Since contractual forms are in competition, and only the most adapted survive, it certainly guides to normative conclusions2. In particular, the assumptions of the positive theory are liberal and suitable with the recent economy of property rights. This flexibility occurs through its aptitude to reduce contract costs (agency costs: surveillance costs, and transaction costs) and cognitive costs associated to behavioral biases. Immediately adapt and survive resumes to manage potential conflicts among stakeholders at minimum cost. The persistence of corporate governance system and each mechanism is related to their ability to reduce these costs and only efficient and optimal governance system can survive.

Adapt and survive is accompanying with efficiency, it allow corporation to hold more power across hostile growth policies and establishing more networks. A firm that wants to survive in a background exposed to the "Darwinian selection" is destined by this means to adapt. "Adapt or die!" is the roadmap to success as well-defined by Heinrich &

Betts (2003), Beerel (2009), Morçöl (2007), Appay (2005) and Nelson (2006). According to Pascale (2001), an all- powerful environment with unpredictable fluctuations can control the firm from top to bottom. There are no refuges from this “Darwinian jungle”, and it is not getting easier. In this condition, the environment necessitates a practice leading to select the most appropriate organizational systems. Hannan & Freeman (1989) argued that firms suffering from a notable structural inertia will be the first to disappear. In this context, (Ning et al., 2010) argued that economic Darwinism would eliminate a large corporate board if a board with a large number of directors is harmful to firm value. Similarly, if large boards were better, economic Darwinism would eliminate small boards. To take into account this dynamic scenarios firm's corporate governance department requires method-based new decision support tools to determinate their optimal board structure.
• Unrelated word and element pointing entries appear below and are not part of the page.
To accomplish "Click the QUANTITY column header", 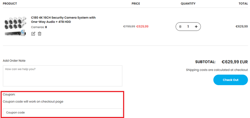I will (188, 4).
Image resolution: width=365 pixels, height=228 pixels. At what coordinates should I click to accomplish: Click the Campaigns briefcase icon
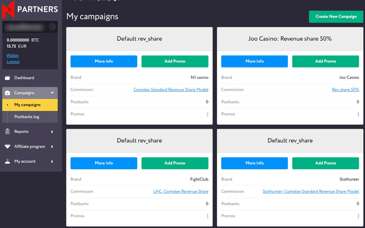click(7, 93)
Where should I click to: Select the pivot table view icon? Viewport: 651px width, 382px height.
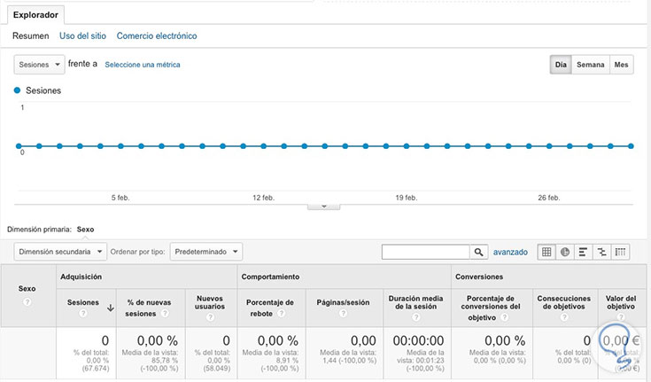click(621, 252)
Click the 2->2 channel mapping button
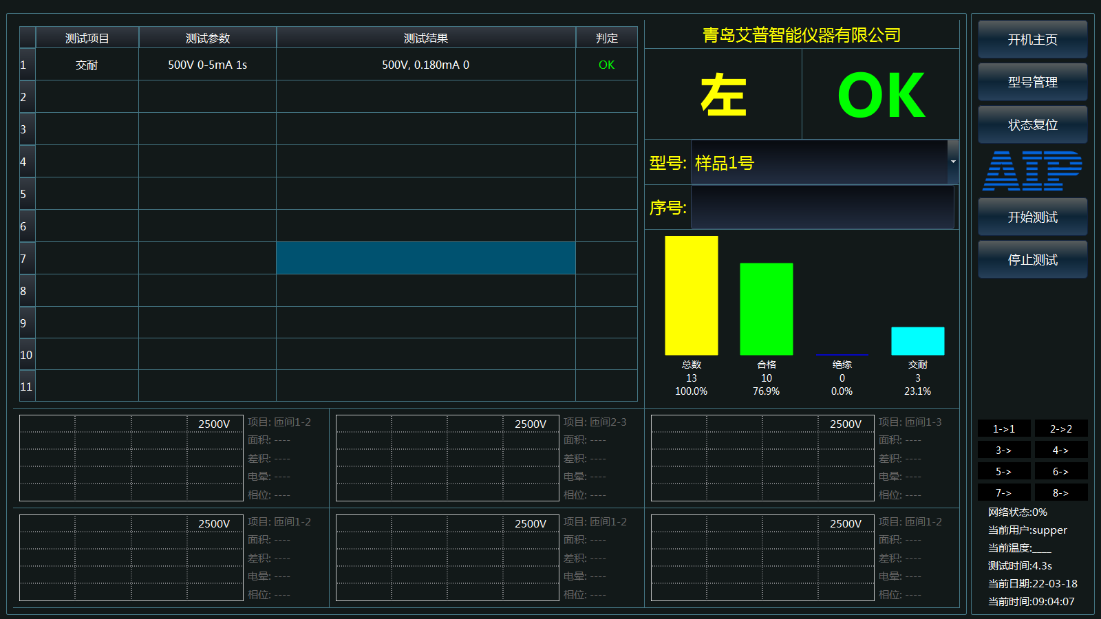Screen dimensions: 1101x619 point(1061,428)
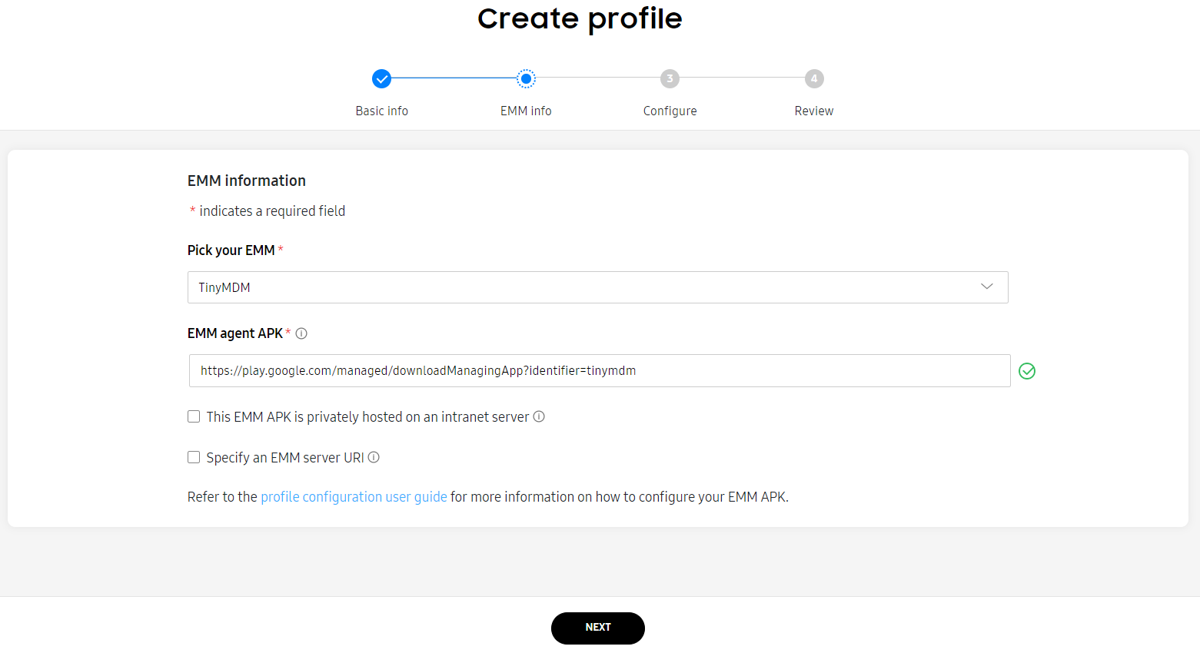Click the step 4 Review circle

[814, 78]
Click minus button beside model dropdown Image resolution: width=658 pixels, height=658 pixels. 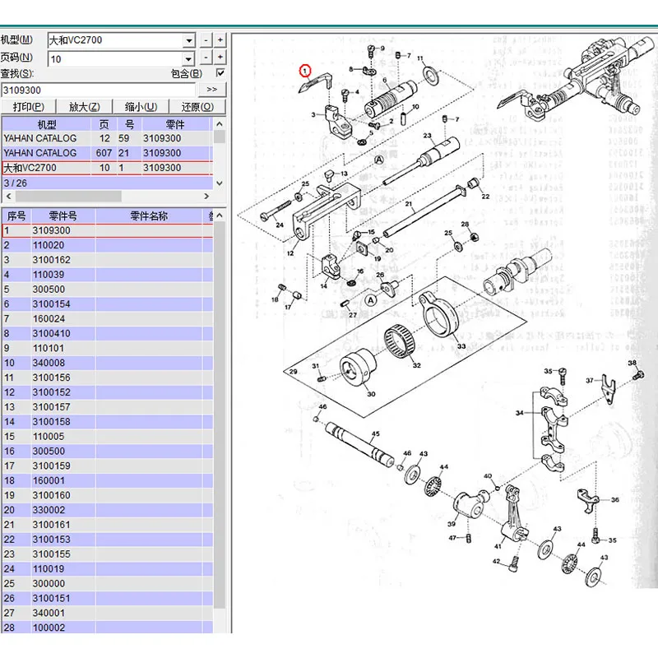pos(206,40)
These tools must be able to predict the change in the board structure storage, and must allow exploring economic Darwinism.

3. Method and data

Multi-objective optimization is nowadays a familiar method for problems in topics such as product design, finance, facility planning, etc. In this work, we propose to apply a multi-objective genetic algorithm to the board structure trade- off problem. Traditional investigation in psychology and multi-criteria decision-making has underlined many features of the human decision-making practice which often involve the simultaneous concern of more than one objective function (Steuer, 1986; Miettinen, 1999). Every so often these objectives may be contradictory so that there is a trade-off between the benchmarks, and effective results will not be unique, but will remain among a set of ‘non-dominated solutions’ where any specific objective cannot be improved upon without worsening some other. Here we describe the fundamental trade- off of board structure in terms of the multiple objectives of firm performance maximization and agency cost minimization, and apply multi-objective genetic algorithm for obtaining the non-dominated solution set. The main reason for operating multi-objective genetic algorithms is their aptitude to find multiple non-dominated solutions in a single simulation. In view of the fact that the principal reason why a problem has a multi-objective design is because it is impossible to obtain a single solution which simultaneously optimizes all objectives, an algorithm that contributes a large number of alternative solutions sitting on or near the Pareto-optimal front is of good practical value. In this study, we used multiobjective optimization using multiobjective genetic algorithm function gamultiobj in MATLAB Global Optimization Toolbox with its default options. The data used in this study comprise firm performance measured by ROA and Tobin’s Q. As in Florackis & Ozkan (2009) we measure agency costs (AGENCY) via the asset turnover ratio stated as the annual ratio of total sales to total assets. The asset turnover ratio denotes “…. an inverse proxy for agency costs and [can be]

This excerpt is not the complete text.